Coufal also discussed published research which demonstrates the efficacy of the hydrogen peroxide and ultraviolet light treatment for sanitizing hatching eggs. Sanitizing the eggs can increase the rate of hatch and improve the quality of hatchlings. Hatching egg sanitation with hydrogen peroxide and ultraviolet light can improve hatchability and performance of broilers.
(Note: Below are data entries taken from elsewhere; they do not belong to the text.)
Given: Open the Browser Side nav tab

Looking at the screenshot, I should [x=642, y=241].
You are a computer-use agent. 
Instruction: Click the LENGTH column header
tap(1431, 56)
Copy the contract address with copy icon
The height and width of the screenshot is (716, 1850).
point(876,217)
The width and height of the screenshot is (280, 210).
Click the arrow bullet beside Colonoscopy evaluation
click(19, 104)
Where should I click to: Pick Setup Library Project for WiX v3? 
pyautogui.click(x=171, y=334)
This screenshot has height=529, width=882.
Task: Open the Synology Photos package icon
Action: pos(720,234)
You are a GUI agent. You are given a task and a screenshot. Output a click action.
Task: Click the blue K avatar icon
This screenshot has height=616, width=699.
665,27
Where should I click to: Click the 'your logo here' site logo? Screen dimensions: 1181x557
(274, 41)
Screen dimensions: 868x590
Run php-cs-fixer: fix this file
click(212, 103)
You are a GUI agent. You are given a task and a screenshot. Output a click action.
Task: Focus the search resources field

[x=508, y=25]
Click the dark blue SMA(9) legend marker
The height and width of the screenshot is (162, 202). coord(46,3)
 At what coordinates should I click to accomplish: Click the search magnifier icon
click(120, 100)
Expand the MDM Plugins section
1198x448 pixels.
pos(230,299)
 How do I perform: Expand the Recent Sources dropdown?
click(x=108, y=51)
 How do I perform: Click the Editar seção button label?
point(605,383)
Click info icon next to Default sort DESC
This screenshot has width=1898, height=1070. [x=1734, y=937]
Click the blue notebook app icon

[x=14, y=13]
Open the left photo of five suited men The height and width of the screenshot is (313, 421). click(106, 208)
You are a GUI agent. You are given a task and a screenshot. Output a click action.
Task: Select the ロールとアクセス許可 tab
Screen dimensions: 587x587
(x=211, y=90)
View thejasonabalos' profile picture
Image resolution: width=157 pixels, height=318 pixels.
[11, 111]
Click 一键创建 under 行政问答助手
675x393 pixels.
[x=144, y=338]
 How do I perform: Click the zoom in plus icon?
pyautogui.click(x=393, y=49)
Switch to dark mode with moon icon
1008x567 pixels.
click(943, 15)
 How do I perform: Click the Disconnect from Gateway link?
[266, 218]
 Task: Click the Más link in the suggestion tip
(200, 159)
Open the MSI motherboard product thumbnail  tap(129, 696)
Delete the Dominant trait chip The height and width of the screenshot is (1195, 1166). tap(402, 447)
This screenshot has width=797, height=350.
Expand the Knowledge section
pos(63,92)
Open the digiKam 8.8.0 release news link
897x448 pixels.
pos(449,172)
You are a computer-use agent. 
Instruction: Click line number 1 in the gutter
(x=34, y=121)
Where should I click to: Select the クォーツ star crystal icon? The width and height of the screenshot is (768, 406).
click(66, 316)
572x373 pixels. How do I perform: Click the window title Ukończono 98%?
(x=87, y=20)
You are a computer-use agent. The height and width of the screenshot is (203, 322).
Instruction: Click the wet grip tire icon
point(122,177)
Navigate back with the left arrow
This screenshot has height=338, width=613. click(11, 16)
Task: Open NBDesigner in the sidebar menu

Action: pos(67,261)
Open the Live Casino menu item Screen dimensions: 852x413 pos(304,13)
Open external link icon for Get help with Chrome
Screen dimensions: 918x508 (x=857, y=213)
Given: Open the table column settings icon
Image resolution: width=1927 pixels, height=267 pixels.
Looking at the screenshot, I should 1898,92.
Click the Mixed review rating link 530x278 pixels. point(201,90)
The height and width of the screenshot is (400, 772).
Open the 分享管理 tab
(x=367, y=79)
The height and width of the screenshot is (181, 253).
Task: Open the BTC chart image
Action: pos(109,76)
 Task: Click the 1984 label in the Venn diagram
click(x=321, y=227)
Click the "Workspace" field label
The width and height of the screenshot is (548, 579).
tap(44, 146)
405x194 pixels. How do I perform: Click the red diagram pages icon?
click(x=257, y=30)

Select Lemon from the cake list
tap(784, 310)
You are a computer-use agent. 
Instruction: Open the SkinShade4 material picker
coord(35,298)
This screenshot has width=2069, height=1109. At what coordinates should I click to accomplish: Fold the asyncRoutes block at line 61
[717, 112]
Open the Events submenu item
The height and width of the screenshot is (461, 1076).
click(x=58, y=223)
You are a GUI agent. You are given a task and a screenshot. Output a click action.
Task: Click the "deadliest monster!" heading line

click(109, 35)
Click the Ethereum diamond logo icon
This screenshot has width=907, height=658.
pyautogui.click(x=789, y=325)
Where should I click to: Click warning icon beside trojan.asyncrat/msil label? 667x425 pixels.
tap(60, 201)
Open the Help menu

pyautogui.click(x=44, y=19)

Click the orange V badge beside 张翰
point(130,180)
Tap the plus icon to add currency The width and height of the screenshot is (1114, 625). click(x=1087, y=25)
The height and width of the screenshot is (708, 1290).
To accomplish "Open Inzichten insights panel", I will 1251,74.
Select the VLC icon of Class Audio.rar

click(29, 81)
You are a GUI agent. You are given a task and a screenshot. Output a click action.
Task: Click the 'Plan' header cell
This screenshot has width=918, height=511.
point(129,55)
He said Innovative Poultry Solutions has 15 units in the field in the U.S. to treat chicken hatching eggs, either on the breeder farm or at the hatchery. The process can be done at the breeder farm before eggs are packed for transport to the hatchery or immediately before setting the eggs in the incubator. Because the reaction of the hydrogen peroxide and ultraviolet light happens quickly, the ultraviolet light is only applied for about four seconds. This means the equipment has a small footprint.

The reduced use of antibiotics in poultry production, particularly at the hatchery, has increased the importance of setting only “clean” hatching eggs in incubators. But eggs that are visibly clean can still carry bacteria and mold into the incubator, where they can negatively affect the rate of hatch and the survival of hatchlings on the farm. Turkey hatching eggs are commonly washed prior to incubation, but washing broiler hatching eggs is not common practice in the U.S. Fumigation with formaldehyde is no longer done in U.S. hatcheries.